- Born: Robert Weinstein July 16, 1939 Brooklyn, New York City, U.S.
- Died: March 16, 2022 (aged 82)
- Occupations: Songwriter, musician

= Bobby Weinstein =

American singer and songwriter (1939–2022)

Robert Weinstein (July 16, 1939 - March 16, 2022) was an American songwriter, singer, and music industry executive, whose hit songs, mostly co-written with Teddy Randazzo, include "Goin' Out of My Head", "It's Gonna Take a Miracle" and "I'm on the Outside (Looking In)".

==Life and career==
Weinstein was born and grew up in New York City, and attended the School of Industrial Art in Manhattan. While there, he formed a vocal group, The Legends, with fellow students Marshall Samples, Ron Warwell, Richard "Chico" Brunson, Sampson Reese and Dominick Fleres.

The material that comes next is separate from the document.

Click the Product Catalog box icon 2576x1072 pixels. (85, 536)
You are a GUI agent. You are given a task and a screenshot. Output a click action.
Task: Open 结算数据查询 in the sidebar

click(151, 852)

The group won a talent contest at the Apollo Theater in 1955, and recorded for the small Melba and Hull labels before splitting up. Weinstein's song, "The Legend of Love", was one of those recorded by the group. In 1957, he began writing songs with Teddy Randazzo, who had sung in another vocal group, The Three Chuckles. Their first major hit as co-writers was "Pretty Blue Eyes", recorded by Steve Lawrence and produced by Don Costa, which reached no. 9 on the pop charts at the start of 1960.

Working as part of Costa's production company, Weinstein and Randazzo had some of their biggest successes with comeback hits for Little Anthony and the Imperials in 1964 and 1965, "I'm on the Outside (Looking In)", "Goin' Out of My Head" and "Hurt So Bad", the last of which was also co-written with Bobby Hart. Weinstein and Randazzo also had a hit in 1965 with "It's Gonna Take a Miracle", by The Royalettes. Although he mostly wrote with Randazzo, Weinstein also both worked and performed with Hart and his regular collaborator, Tommy Boyce. During the 1960s, he sang, with Boyce, Hart, Kenny Rankin and others, in Randazzo's revue band, performing regular engagements in Las Vegas and elsewhere. His songs have been recorded by such musicians as The Box Tops, Dionne Warwick, Frankie Valli and The Four Seasons, Ella Fitzgerald, Linda Ronstadt and Frank Sinatra. He occasionally used the writing pseudonym Robert Wilding.

Weinstein later became an executive with the performing rights organization Broadcast Music Inc. (BMI). He also served for 24 years on the board of the National Academy of Popular Music (NAPM), responsible for the Songwriters Hall of Fame, becoming its president between 1993 and 1999. He was inducted to the Hall of Fame, with Randazzo, in 2007.

He died on March 16, 2022, at the age of 82.